An unknown noblewoman, possibly Mary Beaumont, Countess of Buckingham (c.1570 - 1632)

Oil on canvas: 81 1/2 x 47 1/16 inches, 207 x 119.5 cm

Provenance

  • Private collection, France

This stately portrait of an obviously important and very wealthy Jacobean noblewoman, could possibly be identified as Mary Beaumont, Countess of Buckingham (c.1570 – 1632), best known as the mother of the royal favourite George Villiers, 1st Duke of Buckingham. Few surviving images of Mary Beaumont survive, however the proposed identification of our sitter is based on similarities to a later line engraving of Mary Villiers, in turn deriving from a later miniature.[1]

Our portrait can confidently be dated on the basis of costume to circa 1615 – 1618, and Mary Beaumont was created 1st Countess of Buckingham on 1 July 1618.[2] In addition, she sitter wears a coronet of pearls in the style typically only worn by a Duchess of the realm. In consideration of her elevated status, she is presented in one of her grandest formal dresses and an extravagance of jewellery. The black satin dress is decorated with myriad slashing details and enhanced with abundant pearls sewn onto both the bodice and skirt. The skirt, left slightly unbuttoned, reveals a richly embroidered petticoat edged with a silver thread fringe. Long hanging sleeves billow out around the main sleeve, and are then attached and turned back at the elbow to reveal the contrasting white lining silk. In her left hand she carries a white handkerchief bordered with elaborate Flemish lace. Diamond encrusted jewels are pinned to her bodice and skirt and other jewellery includes a bejewelled gold chain inset with pearls and rubies, heavy ropes of pearls around her neck and wrists, while an array of fine jewels adorn her hair.

Mary Beaumont was the daughter of Anthony Beaumont and Anne Armstrong. She married, firstly, Sir George Villiers (1550 - 1604/5), after 1587. They had four children; Christopher Villiers, 1st Earl of Anglesey (d. 1630), Susan Villiers 91589 – 1652), John Villiers, 1st Viscount Purbeck (1591 – 1657/8), and George Villiers, 1st Duke of Buckingham (1592 – 1628). Their marriage must have been dissolved for Sir George went on to marry for a third time a Rebecca Roper shortly before he died in 1604/5. Mary herself married secondly, Sir William Rayner on 19 June 1606 at Goadby, Leicestershire, and thirdly, Sir Thomas Compton. She died on 19 April 1632 and was buried two days later at Westminster Abbey.[3]

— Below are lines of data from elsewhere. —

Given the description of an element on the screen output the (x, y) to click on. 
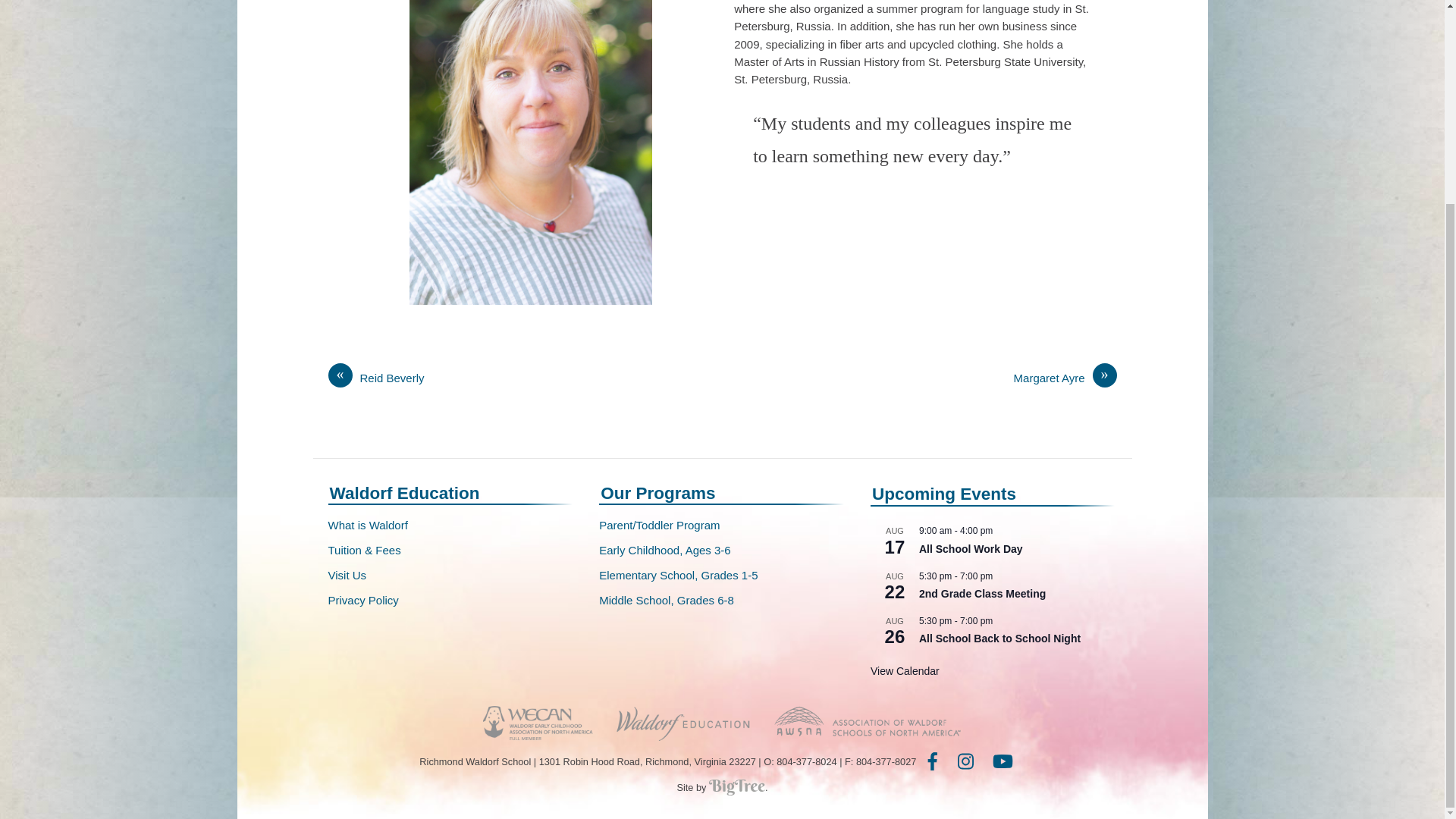
All School Back to School Night (999, 638)
View more events. (904, 671)
All School Work Day (970, 549)
2nd Grade Class Meeting (981, 594)
Given the description of an element on the screen output the (x, y) to click on. 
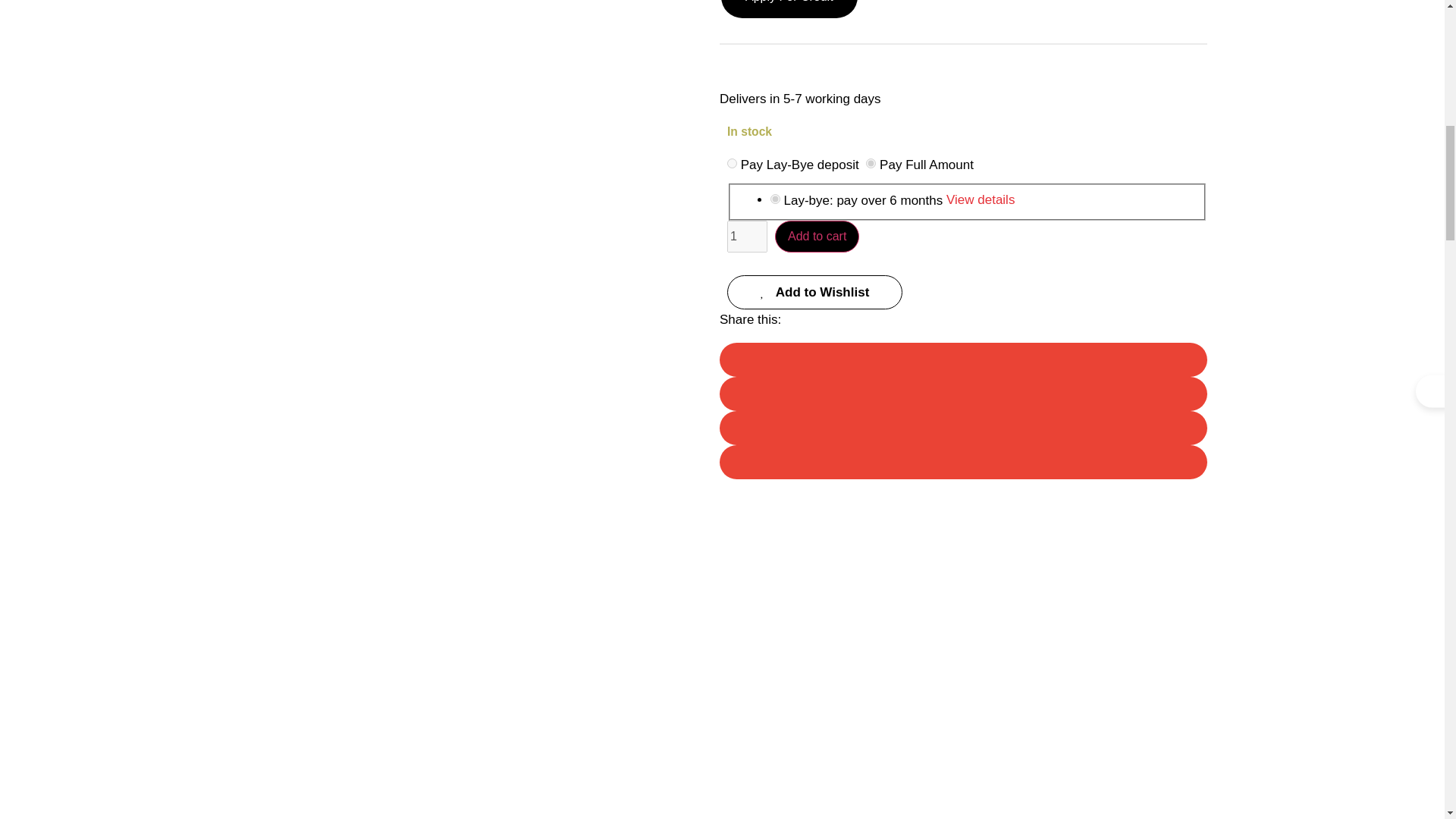
full (871, 163)
deposit (731, 163)
Apply For Credit (788, 9)
286 (775, 198)
1 (746, 236)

Robert Peake, who was born into a Lincolnshire family around 1551, first worked as an apprentice to a goldsmith in Cheapside. In 1576, after becoming a Freeman of the Goldsmith’s Company, he went on to work for the Office of the Revels. There he was one of the six Paynters and others responsible for the preparations for the court festivities at Christmas, New Year, Twelfth-night and Candlemas in the winter of that year. Peake continued producing decorative work for the court for several more years until he was well enough established to start his own studio. By 1598, when he was recorded in Francis Mere’s Palladis Tamia, he was regarded as one of the most important painters then practicing in England. In 1607 Peake was jointly appointed with John de Critz as ‘Serjeant Painter’ to James I. His last known dated work is from 1616 and he died in 1619.[4]

 

[1] See the line engraving of Mary Villiers by James Stow, after a miniature, published by George Perfect Harding in 1814, NPG collection Reference: NPG D28432.

[2] Mosley, (ed.), Burke's Peerage and Baronetage, 106th edition, Switzerland 1999, vol. 1, p. 228.

[3] Mosley, op. cit.

[4] Mary Edmond, ‘New light on Jacobean painters’ in Burlington Magazine, vol. 118, 1976, p.78.